The Financial Mail cover story (April 20-26) asked if CEO Thabo Dloti could turn Liberty around. Now we will never know. Dloti has quit.

At the life insurer’s mid-May board meeting it was clear that Dloti’s strategy did not have the support of the directors.

Unusually, instead of announcing that he would be spending more time with his family, Dloti was allowed to write an explanation for his departure in Liberty’s official press release.

He said there was a difference of opinion with the board on the immediate focus of the company at a time when the organisation is facing tough operational and environmental challenges.

"Alignment among key stakeholders is imperative to ensure the effective execution of the strategy," he says in his best management jargon.

Liberty faces tighter margins, reduced market share and increased competition, most recently from the new Investec Life. Dloti had taken action to close underperforming units such as the Own Your Life loyalty programme, direct insurer Frank.Net and the Liberty medical aid, now part of Bonitas.

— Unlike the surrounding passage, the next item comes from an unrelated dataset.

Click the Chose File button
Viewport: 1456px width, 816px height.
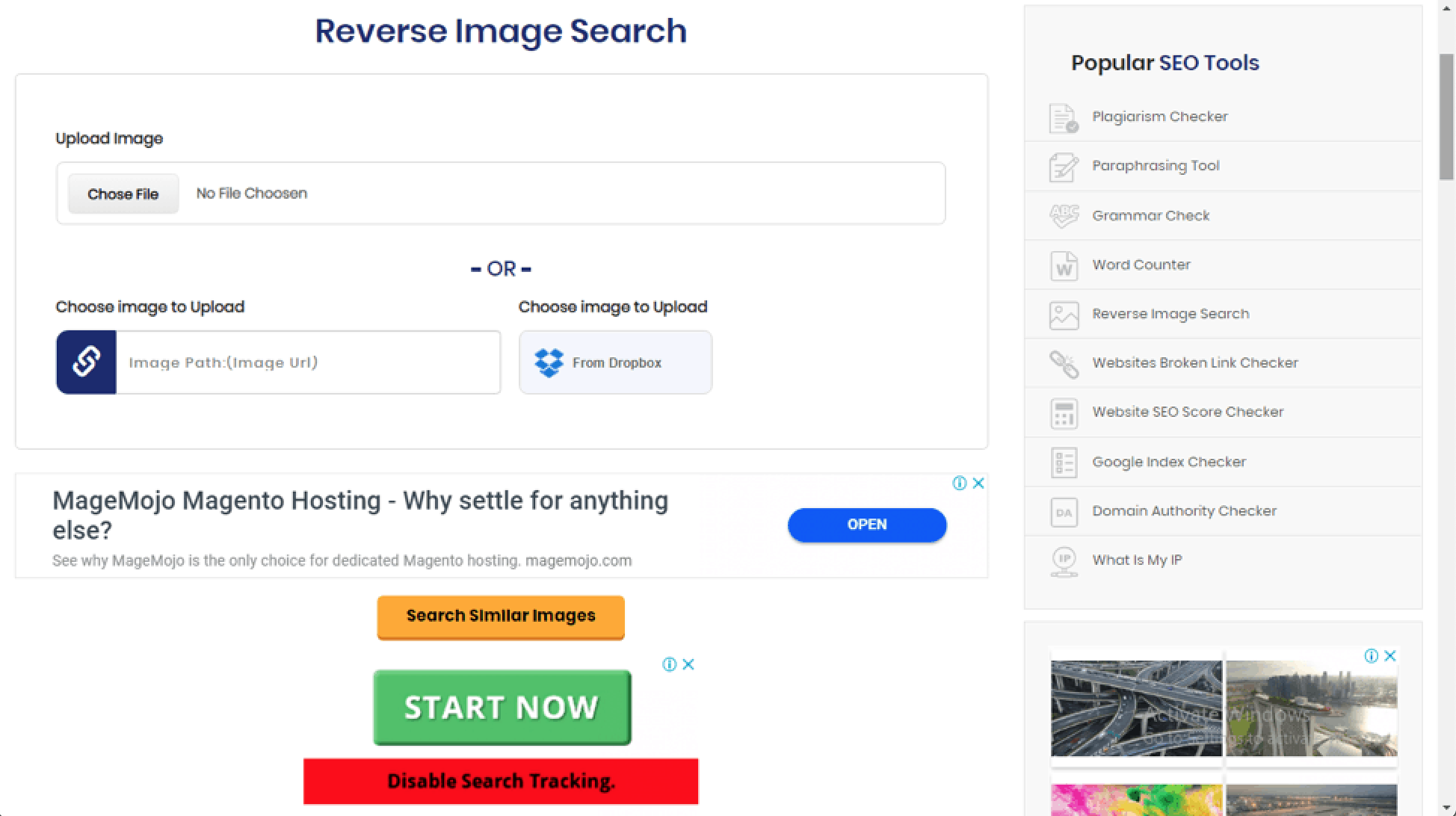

But Liberty chairman Jacko Maree says this wasn’t enough — the board wanted deeper cost cuts and higher margins at a faster rate than Dloti was willing to agree to. "There needs to be more emphasis on the short term and that means scaling back on some of our growth projects. The new CEO will have to relook at our strategy on short-term insurance, for example."

There is perhaps no surprise that the new CEO, David Munro, has been recruited from Standard Bank. Munro was head of the Corporate & Investment Bank, with no experience of life insurance and very little of retail financial services.

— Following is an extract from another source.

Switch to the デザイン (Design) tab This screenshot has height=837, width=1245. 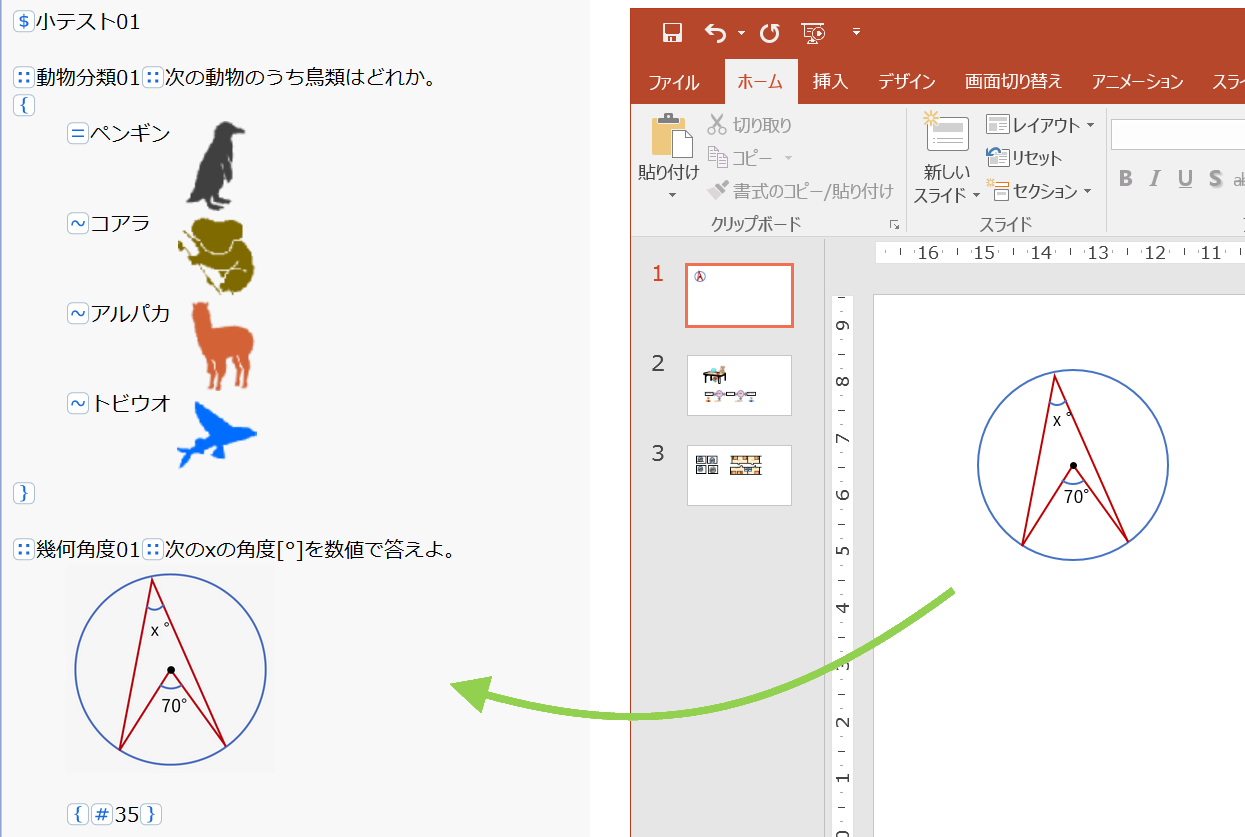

The bank is the majority shareholder in Liberty and since it has controlled the life office, three of the four CEO appointments have been career bankers, Myles Ruck (who also ran the corporate bank), Bruce Hemphill, and now Munro. Dloti was the exception, he ran the mass market business at Old Mutual and then its asset manager.

Maree says there was nobody suitable from within the ranks of Liberty: until they moved to Old Mutual, former deputy CE Steven Braudo and one of Liberty’s directors former Alexander Forbes boss Peter Moyo could have been considered. Munro was appointed to the Liberty board in February.

Maree says Munro has a different style from Ruck, a notorious bull in a china shop.

"Munro is definitely one of the most capable executives I have ever worked with."

Kokkie Kooyman, a fund manager at Denker Capital says it could make a difference that Standard Bank has decided to get more involved, but it reflects badly on Liberty that nobody internally had been earmarked for the position.

Warwick Bam, insurance analyst at Avior Research, says Munro is bound to look like a hero when he presents the 2017 results. The one-off costs and nonrecurring actuarial assumptions pushed down the base in 2016 so there is a good chance that they will be substantially better.

Maree says Munro’s move to Liberty will be a sacrifice for the bank. It does, however, give Standard Bank the chance to put a black executive in charge of CIB — at a time when Absa Capital has taken flak for not doing so. He is Kenny Fihla, the former CE of Business Against Crime and comes with strong contacts from his time in the public sector. More recently, he served as CIB’s deputy CE and head of client coverage.